Based on earlier research Georg and I concluded in a 2016 article in Politics & Policy that Germany does not follow other countries in a substantial harshening of its sentencing and security law or a major build-up of its security infrastructure. Yet, after the refugee crisis hit Germany in the summer and fall of 2015 though we may need to question our own statement. In my guest lecture in Heidelberg I presented a whole set of security sector indicators – both state (police numbers, budgets, legislation) and market ones (personnel, turnover) – which all suggest a marked and (till now) lasting difference to the status quo before the refugee crisis. The data mirrors how public and private security personnel grows in (market) and after (state) the great increase in refugee numbers and how German law and order policy became stricter, more punitive, and linked to the policy sector of migration.
Besides this observation of differences with the status quo ante, Collier/Collier (1991) call for the identification of mechanisms supporting the new path when analyzing possible critical junctures.

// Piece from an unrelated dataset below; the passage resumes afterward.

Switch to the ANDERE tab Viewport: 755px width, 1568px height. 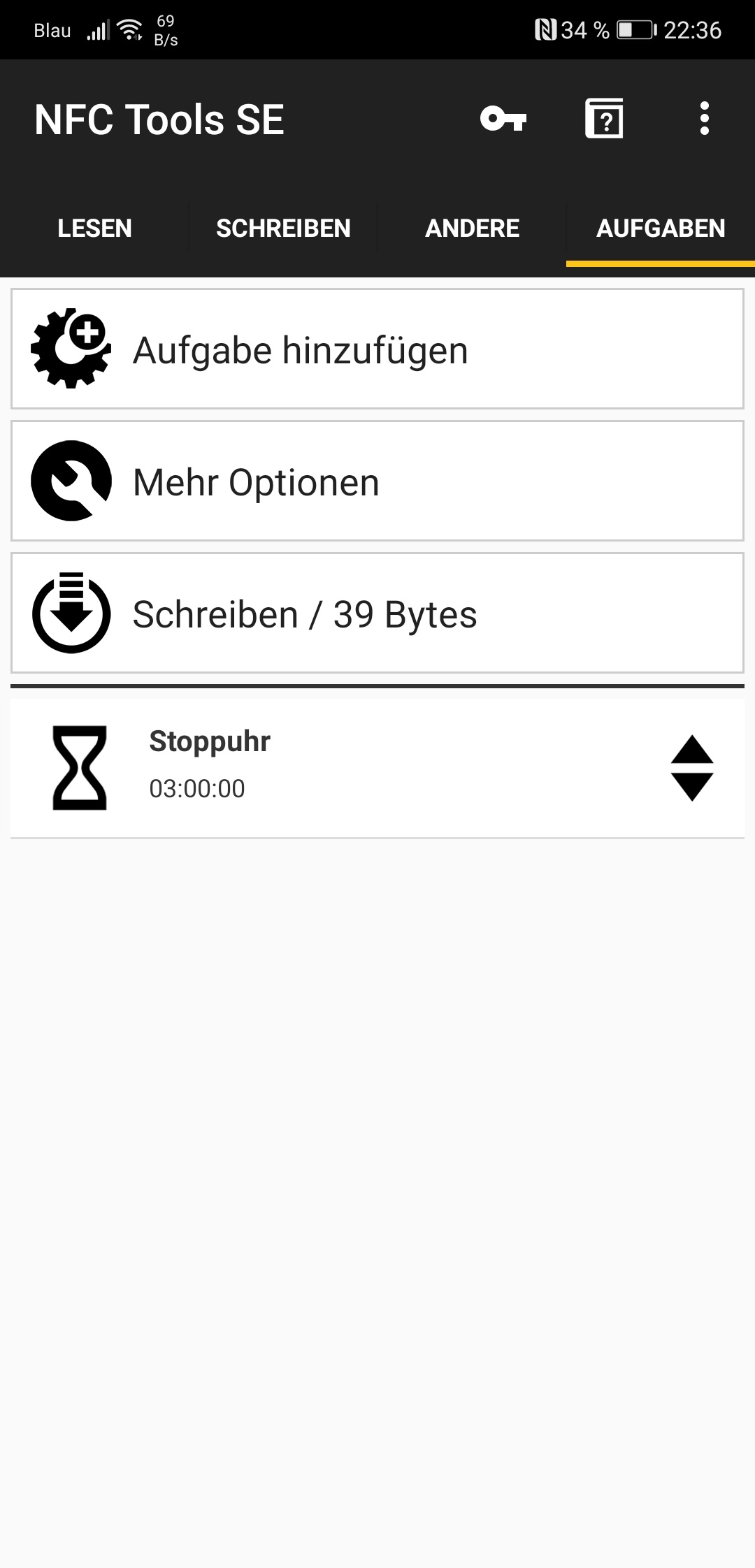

Based theoretically on Sydow et al. (2009) and empirically on a survey with the administrations overseeing refugee accommodations on the level of the German Länder we were able to highlight such potential mechanisms. The reform of German private security regulation in 2016 e.g. established new rules and procedures, decreasing coordination costs between state security actors themselves and between them and security companies. Such decisions taken in and (at least to some degree) influenced by the crisis might help a new policy path, characterized by a new collaboration between public and private security forces, to lock in.
Our paper on which my talk in Heidelberg rested is rather exploratory and it is still too soon to reliably test the beginning of a new path in German law and order policy. But the lively discussion after the talk with the very much interested colleagues and students in Heidelberg showed how salient the issue of domestic security has become and how necessary further research activities by policy analysts are (Please, see also the research projects in which the study originated: The Politics of Law and Order / The Political Economy of Private Security.)
Helge Staff
[Photos by Colette Vogeler and Linda Voigt]
Literature:
Collier, Ruth Berins/Collier, David (1991): Shaping the political arena. Princeton: Princeton University Press.

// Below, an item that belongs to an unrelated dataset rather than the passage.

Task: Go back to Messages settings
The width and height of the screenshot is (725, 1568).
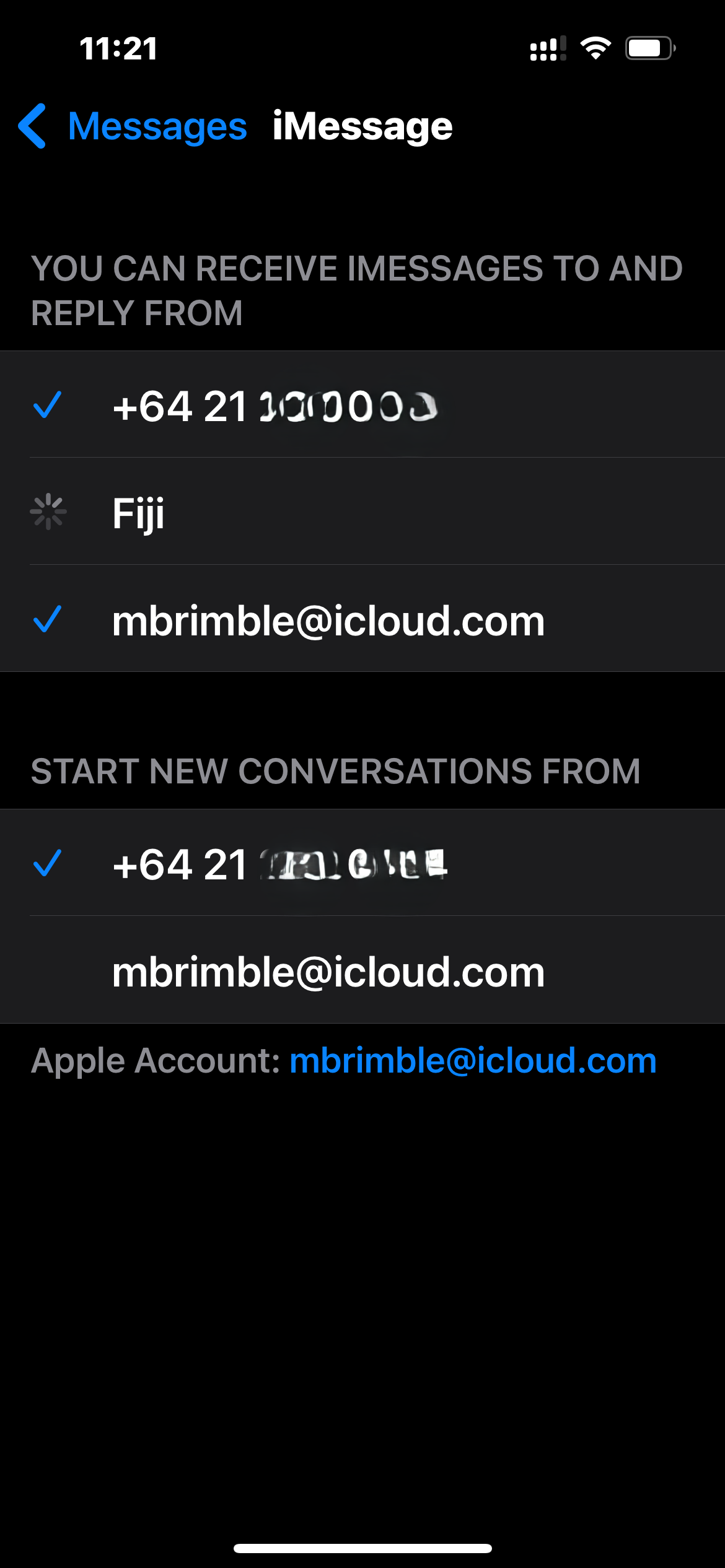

Staff, Helge/Wenzelburger, Georg (2019): Mehr Staat, mehr Markt, mehr Sicherheit. Warum die Flüchtlingskrise einen Pfadwechsel in der deutschen Politik der Inneren Sicherheit eingeleitet haben könnte. In: Österreichische Zeitschrift für Politikwissenschaft, 47 (4), 45-58.
Sydow, Jörg/ Georg Schreyögg/ Jochen Koch (2009), Organizational Path Dependence: Opening the Black Box, in: Academy of Management Review, 34 (4), 689-709.
Wenzelburger, Georg/Staff, Helge (2016): German Exceptionalism? An Empirical Analysis of 20 Years of Law and Order Legislation. In: Politics & Policy, 44 (2), 319-350.